O prazo médio da DPFe aumentou de 7,00 anos para 7,09 anos entre dezembro de 2014 e janeiro de 2015. O prazo médio da dívida externa mobiliária é um pouco maior: 7,42 anos, Essa dívida é composta pelos Global USD, com prazo médio de 8,03 anos, pelo Euro, com prazo médio de 3,41 anos, e pelo Global BRL, cujo prazo médio de vencimento é de 5,37 anos. Já o prazo médio de vencimento da dívida externa contratual é, atualmente, de 3,71 anos. Os contratos firmados com organismos multilaterais vencem, em média, daqui a 6,03 anos; enquanto que os contratos firmados junto a credores privados e agências governamentais tem prazo de validade médio de 2,41 anos.

Vida Média

De acordo com o Tesouro Nacional, a vida média da DPF brasileira em janeiro de 2015 é de 6,81 anos. A vida média é calculada por meio da média ponderada do tempo restante até o vencimento de cada um do títulos que compõem a DPF, considerando apenas o principal. A ponderação ocorre pelo valor de cada título, utilizando-se o seu valor de face. Essa metodologia de cálculo é vastamente encontrada na literatura internacional e, portanto, permite uma maior comparabilidade do Brasil com outros países no que se refere à maturidade da dívida pública.

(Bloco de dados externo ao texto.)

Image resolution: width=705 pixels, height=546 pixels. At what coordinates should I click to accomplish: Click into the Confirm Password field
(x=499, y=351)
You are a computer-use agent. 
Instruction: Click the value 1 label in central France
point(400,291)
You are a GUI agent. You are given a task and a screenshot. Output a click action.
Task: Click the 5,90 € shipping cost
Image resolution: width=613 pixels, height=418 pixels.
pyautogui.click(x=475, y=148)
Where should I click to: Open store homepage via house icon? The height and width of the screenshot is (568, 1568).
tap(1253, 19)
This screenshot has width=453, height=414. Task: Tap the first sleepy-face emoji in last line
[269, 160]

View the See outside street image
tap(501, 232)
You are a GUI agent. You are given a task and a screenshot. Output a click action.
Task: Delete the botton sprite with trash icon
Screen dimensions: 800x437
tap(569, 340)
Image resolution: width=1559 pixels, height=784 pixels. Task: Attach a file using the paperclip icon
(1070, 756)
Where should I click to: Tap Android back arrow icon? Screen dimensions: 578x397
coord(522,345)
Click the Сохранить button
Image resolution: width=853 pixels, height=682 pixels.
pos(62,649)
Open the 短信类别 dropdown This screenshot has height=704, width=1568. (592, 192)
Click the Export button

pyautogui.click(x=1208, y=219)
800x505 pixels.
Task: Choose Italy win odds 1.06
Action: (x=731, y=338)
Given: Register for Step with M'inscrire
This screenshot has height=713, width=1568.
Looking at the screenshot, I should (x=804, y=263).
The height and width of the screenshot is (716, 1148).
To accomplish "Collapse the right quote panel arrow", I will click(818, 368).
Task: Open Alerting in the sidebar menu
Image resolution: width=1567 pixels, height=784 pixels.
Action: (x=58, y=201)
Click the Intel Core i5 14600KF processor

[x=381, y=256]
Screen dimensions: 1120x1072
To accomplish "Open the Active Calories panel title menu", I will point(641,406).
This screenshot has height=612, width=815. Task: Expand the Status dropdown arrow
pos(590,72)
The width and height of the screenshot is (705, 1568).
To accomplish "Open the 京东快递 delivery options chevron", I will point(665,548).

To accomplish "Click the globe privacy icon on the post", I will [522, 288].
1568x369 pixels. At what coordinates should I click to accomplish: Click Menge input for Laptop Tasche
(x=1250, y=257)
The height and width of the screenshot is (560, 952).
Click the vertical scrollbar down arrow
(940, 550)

A DPMFi brasileira apresentou em janeiro uma vida média de 6,56 anos. Dentre os títulos que compõem a dívida interna, os prefixados são os que possuem menor tempo de vida média (2,56 anos), enquanto os indexados por índices de preços são os que possuem a vida média mais longa (13,44 anos). Os títulos indexados por taxa flutuante fecharam janeiro com vida média de 3,02 anos.

A DPFe, por sua vez, é mais longa, apresentando uma vida média de 11,60 anos. A parcela mobiliária da dívida externa tem vida média de 12,32 anos. Já a parcela contratual da mesma apresenta uma vida média mais curta: 4,09 anos.